In 1939, the British government saw World War II coming.
Facing the likelihood of withering air attacks and the other casualties of war, the government decided to print posters designed to both calm and motivate the populace.
Those posters consisted of an image of a crown and five simple words.
The current UK government has adopted a similar approach to developing its strategy and infrastructure for 5G and national security. After careful consideration and years of collaboration, scrutiny, and rigorous testing, the UK government decided to allow technologies from Huawei into its emerging 5G infrastructure. It did so despite direct threats from the U.S. government and others, and an attempted rebellion by opposing members of Parliament.
And by doing so, the UK has become a textbook example for the rest of the world to emulate when it comes to 5G and national security. As the South China Morning Post reported on March 2, “the UK decision could serve as a model for other European governments, including Germany, as they prepare to make similar decisions over their 5G mobile infrastructure.”
Basically, the UK government made a calm, clear-headed analysis of its current infrastructure, its plans for 5G, its security priorities, and Huawei’s solutions and track record. The UK’s Government Communications Headquarters (GCHQ), its premier intelligence and security organization, has worked with Huawei for years. The UK’s decision to allow Huawei into its networks was based on that work, the strengths of Huawei’s technologies, and confidence in its own risk assessment and mitigation abilities.
The UK government did impose significant limitations on Huawei’s participation in UK 5G networks. As The Guardian reported, the UK government designated Huawei a “high-risk” vendor and capped Huawei’s network presence to 35 percent of equipment and data traffic. In addition, Huawei is banned outright from core network elements, locations “where data is processed, and from locations such as nuclear sites and military bases.”

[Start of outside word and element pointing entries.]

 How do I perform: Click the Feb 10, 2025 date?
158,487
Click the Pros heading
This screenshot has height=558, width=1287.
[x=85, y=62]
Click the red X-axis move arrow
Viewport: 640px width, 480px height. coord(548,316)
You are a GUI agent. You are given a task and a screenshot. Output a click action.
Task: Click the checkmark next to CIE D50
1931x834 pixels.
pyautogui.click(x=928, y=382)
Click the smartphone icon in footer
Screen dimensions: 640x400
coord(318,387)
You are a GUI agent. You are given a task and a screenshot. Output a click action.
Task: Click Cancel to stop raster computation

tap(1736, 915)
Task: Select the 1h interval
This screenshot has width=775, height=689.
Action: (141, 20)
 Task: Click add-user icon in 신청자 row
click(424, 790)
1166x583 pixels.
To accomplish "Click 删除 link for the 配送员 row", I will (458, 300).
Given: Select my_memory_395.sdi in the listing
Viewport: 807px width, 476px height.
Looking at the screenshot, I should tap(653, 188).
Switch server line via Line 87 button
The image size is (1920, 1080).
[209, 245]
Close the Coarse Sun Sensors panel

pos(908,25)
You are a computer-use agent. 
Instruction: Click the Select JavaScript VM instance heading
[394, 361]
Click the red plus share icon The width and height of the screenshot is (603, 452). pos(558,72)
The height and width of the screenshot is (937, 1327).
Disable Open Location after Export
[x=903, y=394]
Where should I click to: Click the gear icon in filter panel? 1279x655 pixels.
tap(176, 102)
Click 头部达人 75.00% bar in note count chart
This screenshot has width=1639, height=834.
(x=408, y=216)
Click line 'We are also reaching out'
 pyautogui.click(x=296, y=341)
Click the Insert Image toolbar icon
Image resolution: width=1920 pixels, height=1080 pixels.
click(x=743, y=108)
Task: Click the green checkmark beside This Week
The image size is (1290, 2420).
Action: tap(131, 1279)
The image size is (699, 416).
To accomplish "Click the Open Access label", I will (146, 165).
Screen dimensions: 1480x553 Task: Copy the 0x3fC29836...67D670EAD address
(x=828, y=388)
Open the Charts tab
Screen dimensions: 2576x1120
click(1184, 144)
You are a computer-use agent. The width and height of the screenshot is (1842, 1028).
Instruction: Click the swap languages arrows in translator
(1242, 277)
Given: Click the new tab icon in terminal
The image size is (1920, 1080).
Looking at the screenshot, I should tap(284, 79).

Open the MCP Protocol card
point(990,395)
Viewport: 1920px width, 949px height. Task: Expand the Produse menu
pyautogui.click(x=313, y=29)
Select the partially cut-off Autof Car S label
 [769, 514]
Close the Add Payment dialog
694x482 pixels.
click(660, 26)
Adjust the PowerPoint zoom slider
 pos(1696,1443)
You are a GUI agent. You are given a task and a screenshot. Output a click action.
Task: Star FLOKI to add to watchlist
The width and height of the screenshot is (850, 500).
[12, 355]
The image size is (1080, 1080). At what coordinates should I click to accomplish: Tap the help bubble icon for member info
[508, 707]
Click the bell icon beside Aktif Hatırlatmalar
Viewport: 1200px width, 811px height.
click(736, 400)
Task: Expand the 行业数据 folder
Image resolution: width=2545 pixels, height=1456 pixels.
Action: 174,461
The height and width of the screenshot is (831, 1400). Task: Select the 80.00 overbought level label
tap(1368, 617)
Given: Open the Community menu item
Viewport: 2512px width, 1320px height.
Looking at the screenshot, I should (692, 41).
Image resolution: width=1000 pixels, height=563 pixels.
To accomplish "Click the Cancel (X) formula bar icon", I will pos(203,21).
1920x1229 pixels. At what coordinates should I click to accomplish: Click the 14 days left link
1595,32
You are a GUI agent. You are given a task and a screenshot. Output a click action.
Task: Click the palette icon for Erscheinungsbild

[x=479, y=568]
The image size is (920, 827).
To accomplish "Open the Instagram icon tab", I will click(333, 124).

These limitations may have mollified the U.S. administration somewhat, but they will impose significant costs on carriers in the UK. In that same Guardian report, BT chief executive Philip Johnson “hinted” replacement of Huawei technologies could cost 500 million pounds or more over the next five years.
Huawei believes that multiple vendors help us all to build more robust and secure network infrastructures. Arbitrary caps aimed at specific vendors seem likely to be less helpful. But if that is the price Huawei must pay for the opportunity to help the UK or any other country build its future network infrastructure, so be it.
The positive prospects of a securely connected, digitally inclusive world are more than worth it.